N, D_in, H, D_out = 64, 1000, 100, 10
x_data = torch.randn(N, D_in, device=device)
y_data = torch.randn(N, D_out, device=device)

net_subdiv = 8
w1 = torch.randn(D_in, H, device=device, requires_grad=True)
w2 = torch.randn(H, D_out, device=device, requires_grad=True)

loss_fn = torch.nn.MSELoss(reduction='sum') 
learning_rate = 1e-6
loss_scalar = 0
loss = 0
for t in range(500):
  x_dl = batch_generator(x_data, int(N / net_subdiv))
  y_dl = batch_generator(y_data, int(N / net_subdiv))
  for i, (x,y) in enumerate(zip(x_dl, y_dl)):
      y_pred = x.mm(w1).clamp(min=0).mm(w2)
      loss = loss_fn(y_pred, y)
      loss.backward()        

      loss_scalar += loss.item()     

      # Update for every 8 subdivisions --> 8 subdiv x 8 data pt per batch = 64 data pt
      if ((i+1) % net_subdiv == 0):
          print(t, loss_scalar, w2.grad[0,:3].tolist())
          with torch.no_grad():
            w1 -= learning_rate * w1.grad
            w2 -= learning_rate * w2.grad

            w1.grad.zero_()
            w2.grad.zero_()
            loss_scalar = 0

Results:

494 3.1384501994580205e-05 [-0.007196771912276745, 0.02287140302360058, -0.009920414537191391]
495 3.097124204032298e-05 [-0.010900281369686127, 0.02085154317319393, -0.007979532703757286]
496 3.064212341996608e-05 [-0.010124756954610348, 0.021325696259737015, -0.015906663611531258]
497 3.016368737007724e-05 [-0.009693929925560951, 0.02757120504975319, -0.007344169542193413]
498 2.9777340159853338e-05 [-0.006317904219031334, 0.01508003007620573, -0.014124374836683273]
499 2.9521241344809823e-05 [-0.00753612769767642, 0.026998091489076614, -0.010012011975049973]

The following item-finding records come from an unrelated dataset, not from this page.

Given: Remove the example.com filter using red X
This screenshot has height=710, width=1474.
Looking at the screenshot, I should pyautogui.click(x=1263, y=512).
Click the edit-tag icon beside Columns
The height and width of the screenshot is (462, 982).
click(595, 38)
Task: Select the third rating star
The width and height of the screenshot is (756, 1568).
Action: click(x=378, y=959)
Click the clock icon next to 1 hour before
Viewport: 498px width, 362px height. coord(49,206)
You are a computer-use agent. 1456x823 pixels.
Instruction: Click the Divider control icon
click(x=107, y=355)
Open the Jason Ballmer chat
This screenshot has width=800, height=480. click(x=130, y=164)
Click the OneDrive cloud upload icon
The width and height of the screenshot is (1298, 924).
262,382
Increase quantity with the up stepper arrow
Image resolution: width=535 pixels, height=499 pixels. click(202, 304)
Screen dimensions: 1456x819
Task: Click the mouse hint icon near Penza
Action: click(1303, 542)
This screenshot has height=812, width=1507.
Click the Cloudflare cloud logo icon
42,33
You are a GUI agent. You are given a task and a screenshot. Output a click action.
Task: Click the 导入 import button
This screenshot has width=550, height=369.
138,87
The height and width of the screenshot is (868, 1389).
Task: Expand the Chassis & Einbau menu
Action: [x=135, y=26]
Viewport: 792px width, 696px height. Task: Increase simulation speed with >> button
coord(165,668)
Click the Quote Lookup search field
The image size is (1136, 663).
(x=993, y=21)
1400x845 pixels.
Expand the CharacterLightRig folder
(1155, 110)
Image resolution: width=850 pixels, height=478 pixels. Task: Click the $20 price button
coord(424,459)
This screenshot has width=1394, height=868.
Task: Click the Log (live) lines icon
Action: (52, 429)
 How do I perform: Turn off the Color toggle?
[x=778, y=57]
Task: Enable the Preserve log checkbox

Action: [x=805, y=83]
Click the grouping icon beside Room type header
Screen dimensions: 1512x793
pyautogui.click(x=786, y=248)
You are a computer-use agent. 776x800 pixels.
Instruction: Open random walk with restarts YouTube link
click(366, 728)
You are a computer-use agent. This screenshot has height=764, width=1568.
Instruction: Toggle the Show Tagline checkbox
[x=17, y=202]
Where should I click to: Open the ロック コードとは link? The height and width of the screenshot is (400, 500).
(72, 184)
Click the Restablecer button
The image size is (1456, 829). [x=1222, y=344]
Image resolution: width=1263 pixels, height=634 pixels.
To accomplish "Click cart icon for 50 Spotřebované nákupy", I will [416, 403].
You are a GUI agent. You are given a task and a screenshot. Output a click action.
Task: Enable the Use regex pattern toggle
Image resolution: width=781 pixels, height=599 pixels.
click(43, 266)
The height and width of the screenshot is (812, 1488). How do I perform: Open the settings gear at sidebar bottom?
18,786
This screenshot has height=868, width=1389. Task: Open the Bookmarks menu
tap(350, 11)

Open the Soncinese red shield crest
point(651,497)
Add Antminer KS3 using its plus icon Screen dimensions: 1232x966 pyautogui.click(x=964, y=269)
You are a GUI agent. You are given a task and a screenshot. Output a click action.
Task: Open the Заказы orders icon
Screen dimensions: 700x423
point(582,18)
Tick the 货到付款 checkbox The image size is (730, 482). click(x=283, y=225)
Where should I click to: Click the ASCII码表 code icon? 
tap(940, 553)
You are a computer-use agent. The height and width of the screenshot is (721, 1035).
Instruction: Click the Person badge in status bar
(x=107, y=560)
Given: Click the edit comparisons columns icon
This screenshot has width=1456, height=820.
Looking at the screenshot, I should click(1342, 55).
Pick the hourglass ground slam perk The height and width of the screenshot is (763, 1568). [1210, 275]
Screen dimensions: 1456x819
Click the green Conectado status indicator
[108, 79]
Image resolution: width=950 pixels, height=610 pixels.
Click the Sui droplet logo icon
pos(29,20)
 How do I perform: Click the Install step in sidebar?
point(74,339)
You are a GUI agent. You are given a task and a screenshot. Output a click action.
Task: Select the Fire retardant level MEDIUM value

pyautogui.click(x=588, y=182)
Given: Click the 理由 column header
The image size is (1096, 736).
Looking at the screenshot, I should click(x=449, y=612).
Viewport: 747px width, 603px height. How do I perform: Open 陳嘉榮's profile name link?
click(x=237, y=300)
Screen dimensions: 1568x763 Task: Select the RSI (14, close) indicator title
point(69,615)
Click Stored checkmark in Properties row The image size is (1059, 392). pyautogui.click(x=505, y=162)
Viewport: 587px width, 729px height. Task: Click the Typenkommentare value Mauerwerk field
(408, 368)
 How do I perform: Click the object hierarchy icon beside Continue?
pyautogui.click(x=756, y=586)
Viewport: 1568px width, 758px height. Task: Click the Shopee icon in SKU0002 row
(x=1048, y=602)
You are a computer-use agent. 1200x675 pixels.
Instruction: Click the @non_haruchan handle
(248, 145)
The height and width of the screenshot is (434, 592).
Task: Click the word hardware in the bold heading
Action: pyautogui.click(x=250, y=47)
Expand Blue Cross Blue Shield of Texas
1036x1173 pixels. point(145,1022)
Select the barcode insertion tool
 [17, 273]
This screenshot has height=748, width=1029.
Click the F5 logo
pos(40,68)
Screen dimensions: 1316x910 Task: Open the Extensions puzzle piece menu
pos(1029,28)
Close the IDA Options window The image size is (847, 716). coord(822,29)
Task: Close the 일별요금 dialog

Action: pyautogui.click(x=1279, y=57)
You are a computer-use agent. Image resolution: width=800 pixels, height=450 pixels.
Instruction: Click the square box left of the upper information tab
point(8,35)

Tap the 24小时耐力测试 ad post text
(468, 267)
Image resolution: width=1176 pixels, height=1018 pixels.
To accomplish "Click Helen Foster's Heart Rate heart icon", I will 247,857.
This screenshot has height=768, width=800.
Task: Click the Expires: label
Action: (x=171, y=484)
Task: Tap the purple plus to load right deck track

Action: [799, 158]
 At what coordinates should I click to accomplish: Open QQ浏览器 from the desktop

The resulting gradients at the end seems to be slightly different. Did I do something wrong or is this within acceptable range of rounding errors?


(Nam Vo) #2

Why are you making it harder for yourself. Run with range(5) instead of range(500)

PS, first few iterations are very similar, probably some rounding errors. 2 cases will eventually diverge because of butterfly effect


(heisenburgzero) #3

Because the first few iterations values looks good. I have a feeling for real life scenarios the models will converge into very different state even though they are supposed to be mathematically the same.